His death brought much turmoil to the court, causing many rivals to fight for the throne. King Tutankhamen was buried in a tomb in the Valley of the Kings. His body was preserved in the traditional fashion of mummification, but buried seventy days later. There are no known records of King Tut after his burial and he remained virtually unknown. Even the location of his tomb was lost until 1922.


Much of what we know today about King Tut derives from his tomb found in 1922 by British archaeologist Howard Carter. On November 26, 1922, Carter and fellow archaeologist George Herbert entered the chambers of the tomb. To their amazement, they found much of its contents and structure miraculously intact. One artifact was the death mask that is now damaged due to failure of following protocol.


The initial damage took place in August 2014, when the beard originally fell off during cleaning and was quickly glued on with a substantial amount of epoxy, but officials didn’t look into the damage until last year. The glue caused further damage to the 3,300-year-old mask.
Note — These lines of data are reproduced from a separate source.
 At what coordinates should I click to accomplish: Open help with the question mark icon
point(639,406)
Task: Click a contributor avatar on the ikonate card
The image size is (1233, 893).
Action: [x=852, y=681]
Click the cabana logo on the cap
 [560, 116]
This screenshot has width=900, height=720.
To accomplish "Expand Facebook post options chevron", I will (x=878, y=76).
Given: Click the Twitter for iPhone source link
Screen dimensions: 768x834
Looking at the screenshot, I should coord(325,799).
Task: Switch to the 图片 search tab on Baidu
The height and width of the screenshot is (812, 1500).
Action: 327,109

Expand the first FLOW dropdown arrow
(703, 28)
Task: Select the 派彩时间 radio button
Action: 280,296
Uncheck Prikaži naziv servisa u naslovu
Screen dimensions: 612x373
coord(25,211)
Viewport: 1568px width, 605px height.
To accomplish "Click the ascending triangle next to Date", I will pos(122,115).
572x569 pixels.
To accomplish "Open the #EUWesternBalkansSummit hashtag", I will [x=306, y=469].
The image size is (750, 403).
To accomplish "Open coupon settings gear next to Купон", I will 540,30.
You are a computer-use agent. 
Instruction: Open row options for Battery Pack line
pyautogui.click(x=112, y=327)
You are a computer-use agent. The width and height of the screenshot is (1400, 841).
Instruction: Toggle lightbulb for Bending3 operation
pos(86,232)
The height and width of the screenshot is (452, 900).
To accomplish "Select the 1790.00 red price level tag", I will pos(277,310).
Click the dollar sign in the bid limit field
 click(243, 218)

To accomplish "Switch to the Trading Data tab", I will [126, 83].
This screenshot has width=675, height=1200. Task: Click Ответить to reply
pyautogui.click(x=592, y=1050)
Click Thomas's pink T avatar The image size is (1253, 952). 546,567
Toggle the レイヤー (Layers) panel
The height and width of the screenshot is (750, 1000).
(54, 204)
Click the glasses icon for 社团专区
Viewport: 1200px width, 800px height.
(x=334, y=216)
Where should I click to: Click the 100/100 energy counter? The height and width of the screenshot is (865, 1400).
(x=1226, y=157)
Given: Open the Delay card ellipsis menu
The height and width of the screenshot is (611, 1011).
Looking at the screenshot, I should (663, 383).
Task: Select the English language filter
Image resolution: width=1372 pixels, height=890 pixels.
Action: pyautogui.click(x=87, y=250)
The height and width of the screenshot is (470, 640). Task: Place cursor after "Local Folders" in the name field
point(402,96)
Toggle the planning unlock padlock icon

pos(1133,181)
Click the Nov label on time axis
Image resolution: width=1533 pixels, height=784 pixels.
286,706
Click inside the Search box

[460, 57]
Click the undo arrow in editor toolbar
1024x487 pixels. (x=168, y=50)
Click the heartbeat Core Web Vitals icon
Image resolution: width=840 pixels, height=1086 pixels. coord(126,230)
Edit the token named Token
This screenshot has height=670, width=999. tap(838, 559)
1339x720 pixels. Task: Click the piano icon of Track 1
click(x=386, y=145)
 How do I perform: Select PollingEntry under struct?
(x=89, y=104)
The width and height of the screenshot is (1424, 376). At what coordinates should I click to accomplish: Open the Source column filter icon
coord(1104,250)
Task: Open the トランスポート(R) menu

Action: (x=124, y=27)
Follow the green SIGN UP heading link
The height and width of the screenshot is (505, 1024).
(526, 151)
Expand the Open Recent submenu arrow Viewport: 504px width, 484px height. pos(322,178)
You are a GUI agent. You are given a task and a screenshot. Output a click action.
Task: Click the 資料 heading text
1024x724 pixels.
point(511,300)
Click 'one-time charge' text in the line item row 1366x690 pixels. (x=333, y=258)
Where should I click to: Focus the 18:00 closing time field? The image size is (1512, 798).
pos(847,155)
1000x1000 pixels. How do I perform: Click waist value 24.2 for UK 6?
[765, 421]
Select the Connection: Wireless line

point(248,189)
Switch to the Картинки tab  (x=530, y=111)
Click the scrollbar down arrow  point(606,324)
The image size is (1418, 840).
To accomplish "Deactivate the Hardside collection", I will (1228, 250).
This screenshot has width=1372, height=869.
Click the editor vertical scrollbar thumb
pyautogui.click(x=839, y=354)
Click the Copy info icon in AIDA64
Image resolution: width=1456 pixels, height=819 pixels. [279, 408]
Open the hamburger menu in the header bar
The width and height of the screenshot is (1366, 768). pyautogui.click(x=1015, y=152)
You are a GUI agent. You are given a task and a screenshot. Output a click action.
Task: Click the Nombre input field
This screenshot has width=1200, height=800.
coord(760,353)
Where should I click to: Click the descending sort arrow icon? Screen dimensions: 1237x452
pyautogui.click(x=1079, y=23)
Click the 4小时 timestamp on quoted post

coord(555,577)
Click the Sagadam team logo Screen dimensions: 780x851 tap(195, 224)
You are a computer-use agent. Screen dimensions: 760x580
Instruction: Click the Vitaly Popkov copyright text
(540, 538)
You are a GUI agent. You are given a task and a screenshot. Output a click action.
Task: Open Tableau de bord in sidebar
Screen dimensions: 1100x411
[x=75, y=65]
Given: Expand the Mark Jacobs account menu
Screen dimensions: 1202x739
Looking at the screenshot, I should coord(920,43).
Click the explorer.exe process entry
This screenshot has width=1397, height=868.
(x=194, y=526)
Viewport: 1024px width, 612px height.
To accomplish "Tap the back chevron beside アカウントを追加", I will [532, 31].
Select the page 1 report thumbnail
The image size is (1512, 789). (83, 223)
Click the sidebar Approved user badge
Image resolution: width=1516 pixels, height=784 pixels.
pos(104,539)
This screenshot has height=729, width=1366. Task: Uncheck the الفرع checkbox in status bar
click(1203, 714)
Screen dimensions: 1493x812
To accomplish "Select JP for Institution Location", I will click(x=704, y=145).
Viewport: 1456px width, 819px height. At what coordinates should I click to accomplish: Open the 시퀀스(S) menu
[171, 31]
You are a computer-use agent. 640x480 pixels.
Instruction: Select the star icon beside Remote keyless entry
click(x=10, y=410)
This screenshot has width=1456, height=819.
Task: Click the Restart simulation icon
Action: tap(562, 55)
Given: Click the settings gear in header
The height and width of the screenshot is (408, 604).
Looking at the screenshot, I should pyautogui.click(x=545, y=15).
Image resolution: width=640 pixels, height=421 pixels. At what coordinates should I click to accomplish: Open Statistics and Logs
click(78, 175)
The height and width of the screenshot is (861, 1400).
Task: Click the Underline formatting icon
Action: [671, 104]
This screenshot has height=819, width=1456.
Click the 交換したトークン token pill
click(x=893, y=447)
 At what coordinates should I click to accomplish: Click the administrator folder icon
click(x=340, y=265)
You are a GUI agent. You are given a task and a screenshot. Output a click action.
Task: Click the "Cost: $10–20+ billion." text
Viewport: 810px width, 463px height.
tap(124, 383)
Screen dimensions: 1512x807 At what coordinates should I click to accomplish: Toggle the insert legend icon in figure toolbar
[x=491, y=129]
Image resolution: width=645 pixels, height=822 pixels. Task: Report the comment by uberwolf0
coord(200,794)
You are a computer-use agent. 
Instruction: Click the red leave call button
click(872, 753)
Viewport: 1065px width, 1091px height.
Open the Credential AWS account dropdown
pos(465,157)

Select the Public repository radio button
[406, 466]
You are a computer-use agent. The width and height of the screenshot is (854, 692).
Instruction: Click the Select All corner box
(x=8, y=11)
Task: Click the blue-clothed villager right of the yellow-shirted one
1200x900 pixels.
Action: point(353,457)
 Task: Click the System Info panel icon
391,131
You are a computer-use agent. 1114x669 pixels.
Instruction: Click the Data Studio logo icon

“ ‘In an attempt to cover up the damage they inflicted, they used sharp instruments such as scalpels and metal tools to remove traces of adhesive on the mask, causing damage and scratches that remain,’ it said, citing an investigation.” courtesy ABC news.


The experts did their best to restore the mask to its previous state back in August and now must do the same.


“The eight employees currently awaiting trial include the former director of the museum, which contains the world’s most extensive collection of Egyptians antiquities, as well as three restoration experts and four conservation officials at the Ministry of Antiquities,” said the Christian Science Monitor.


The eight people who will be charged are six restorers and two former heads of the restoration section of the museum. It is not yet said when the trial will be.